| AVS 62nd International Symposium & Exhibition | |
| Plasma Science and Technology | Monday Sessions |
| Session PS-MoM |
| Session: | Advanced FEOL/Gate Etching |
| Presenter: | Miyako Matsui, Hitachi Ltd., Japan |
| Authors: | M. Matsui, Hitachi Ltd., Japan M. Morimoto, Hitachi High-Technologies Corp. N. Ikeda, Hitachi High-Technologies Corp. T. Ono, Hitachi High-Technologies Corp. |
| Correspondent: | Click to Email |
Three dimensional (3D) transistors, such as a Fin-FET, have increasingly necessitated etching processes with higher selectivity and greater anisotropy. For example, a Si3N4 spacer layer needs to be anisotropically etched with a vertical profile without leaving residue on the sidewalls of the fins while keeping high selectivity in regard to Si fins. To provide more highly selective and more anisotropic etching for fabricating next-generation 3D devices, an etching system combining a pulsed-microwave ECR plasma and time-modulated wafer bias was developed.
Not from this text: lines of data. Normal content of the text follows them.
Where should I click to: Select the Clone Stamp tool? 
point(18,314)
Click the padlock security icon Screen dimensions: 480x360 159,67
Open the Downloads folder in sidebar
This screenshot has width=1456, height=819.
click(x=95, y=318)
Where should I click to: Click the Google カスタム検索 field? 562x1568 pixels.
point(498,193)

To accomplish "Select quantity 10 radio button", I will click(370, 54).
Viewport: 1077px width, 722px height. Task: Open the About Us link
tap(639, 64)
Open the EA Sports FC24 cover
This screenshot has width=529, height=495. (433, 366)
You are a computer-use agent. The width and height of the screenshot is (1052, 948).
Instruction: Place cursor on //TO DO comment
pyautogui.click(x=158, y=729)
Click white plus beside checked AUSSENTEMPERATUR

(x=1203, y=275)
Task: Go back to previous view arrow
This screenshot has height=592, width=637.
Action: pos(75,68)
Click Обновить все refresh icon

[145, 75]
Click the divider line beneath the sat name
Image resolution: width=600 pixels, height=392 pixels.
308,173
In this study, the mechanism of highly selective etching with a pulsed-microwave ECR plasma was investigated by analyzing surface-reaction layers formed on etched materials. To clarify the etching mechanisms of poly-Si, Si3N4, and SiO2, surface-reaction layers formed not only on unpatterned surfaces but also at the bottoms of line-and-space patterns were analyzed by XPS. Specimens were etched using an HBr/O2/Ar/CH4 gas chemistry for poly-Si etching and using a CH3F/O2/Ar gas chemistry for Si3N4 etching. The XPS results revealed that a modified layer formed on all etched materials and that a polymer layer formed on the modified layer. To determine the effects of the etching parameters on etching selectivity, the thickness and composition of the reaction layers, which were the polymer layer and the modified layer, were quantitatively analyzed. To examine the thermal reactivity between the reaction layers and the etched materials, etched surfaces were analyzed by TDS.
Highly selective etching mainly originated from the difference in the thickness of the polymer layers that formed on the etched materials under the pulsed plasma. The thickness of the polymer layer was controlled so that etching did not stop even at a low wafer bias voltage. Reactivity between the reaction layers and the etched material was controlled by adjusting the composition of the reaction layers. Especially in the case of Si3N4 etching, the N in the Si3N4 layer thermally reacted with the reaction layers, forming NH3 or HCN, and the Si in the Si3N4 layer had high reactivity with the F in the reaction layers. Due to the high reactivity between the F-rich reaction layers and the Si3N4 layer caused by the pulsed plasma, the polymer layer became thin even at a low wafer bias and thus promoted ion-assisted etching. As a result, wide process windows were provided by formation of the reaction layers under the pulsed plasma.